Вопль повторяется снова и снова, постепенно замирает вдали. Эхо долго гоняет из конца в конец луговины его первобытно-жуткие отголоски. Вздрагивая, я придвигаюсь ближе к костру, обхватываю колени. Сергею Михайловичу не спится, как и мне. Несмотря на немалые годы, он тоже принадлежит к неугомонному племени романтиков. Вглядываясь в игру пламени, он вполголоса говорит:

— Огонь! Видишь, язычки желтые-желтые, а теперь синие... Нет, голубые. Извечная сила человека — огонь!

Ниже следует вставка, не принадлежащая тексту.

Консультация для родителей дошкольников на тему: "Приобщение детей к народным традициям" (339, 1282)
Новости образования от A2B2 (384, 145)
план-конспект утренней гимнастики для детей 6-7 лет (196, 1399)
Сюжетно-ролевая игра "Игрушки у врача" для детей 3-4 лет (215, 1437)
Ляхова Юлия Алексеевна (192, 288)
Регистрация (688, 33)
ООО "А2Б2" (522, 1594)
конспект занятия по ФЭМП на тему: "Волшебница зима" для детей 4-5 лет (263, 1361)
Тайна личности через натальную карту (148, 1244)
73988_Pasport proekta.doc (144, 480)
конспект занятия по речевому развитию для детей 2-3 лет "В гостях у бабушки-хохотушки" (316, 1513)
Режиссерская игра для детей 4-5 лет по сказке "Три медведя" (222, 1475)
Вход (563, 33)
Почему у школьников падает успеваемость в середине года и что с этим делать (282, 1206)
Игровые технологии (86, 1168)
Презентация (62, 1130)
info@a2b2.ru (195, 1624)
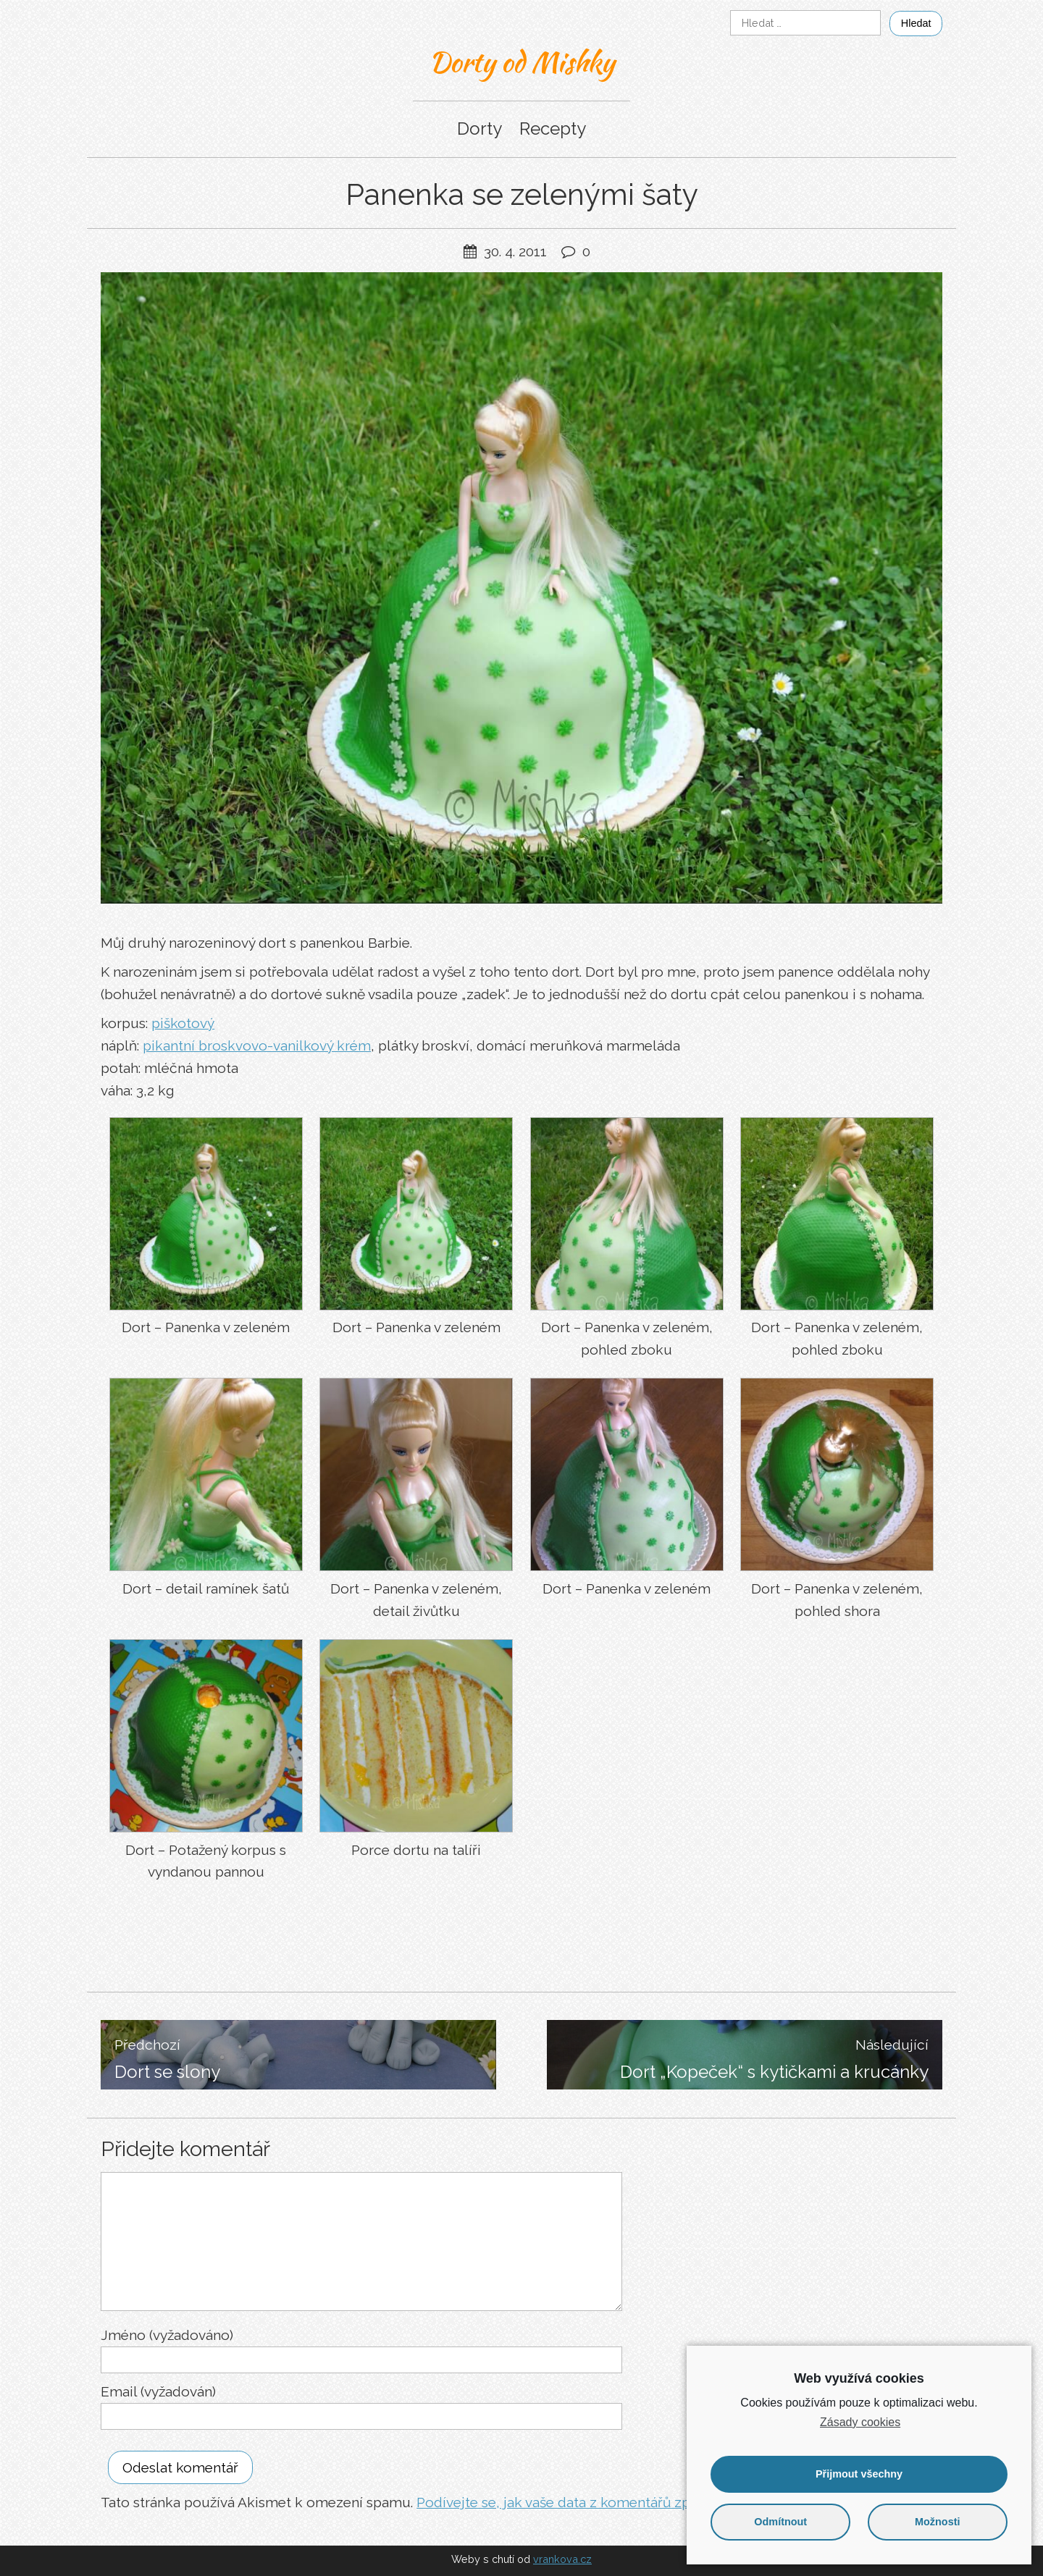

Он задумался. Я с любопытством и завистью смотрю в его продолговатое, туго обтянутое красноватой от костра кожей лицо. Вспомнилось, что он был участником первой мировой войны. Я сама видела у него орден Владимира «с мечами и бантом». Участвовал в гражданской, потом бессменно работал на заводах, учил молодых техников.

— Сергей Михайлович, — робко спросила я, — а в эту войну вы воевали?

— Нет, не пришлось, — тихо ответил он. — Был начальником цеха в мастерских лесотехникума. Делали мы много для фронта, ну, главный инженер меня и не выпустил. Броня была, как для оборонного производства.

Лукаво сощурившись, он с хитринкой посмотрел на меня.

— Ладно обо мне. Ты о себе скажи. Как его зовут? А?

— Кого? — я вспыхнула до корней волос и опустила глаза.

Он тихо рассмеялся.

— Того самого. В сером костюме. Что на мотоцикле тебя катает...

— Никто меня не катает! — строптиво начала я, но вдруг из-за спины раздался сонный голос отца.

— Врет! Зовут его Володя, Владимир... Ничего паренек, только пришептывает немного...

— И вовсе он не пришептывает. Это он стесняется, — вступилась я и выдала себя с головой.

Отец поднялся, ласково потрепал мои сложенные на затылке косы и, прикуривая от уголька, всмотрелся в ночь.

— Поздно уже. Скоро светать будет. Спи, коза, а то будешь пуделять во всю ивановскую.

Казалось, не уснуть в эту колдовскую, пронизанную голубым светом, свежую ночь, но я привыкла слушаться отца, растянулась на запашистом сене, радостно вдохнула горьковатый душок увядшей травы и крепко заснула.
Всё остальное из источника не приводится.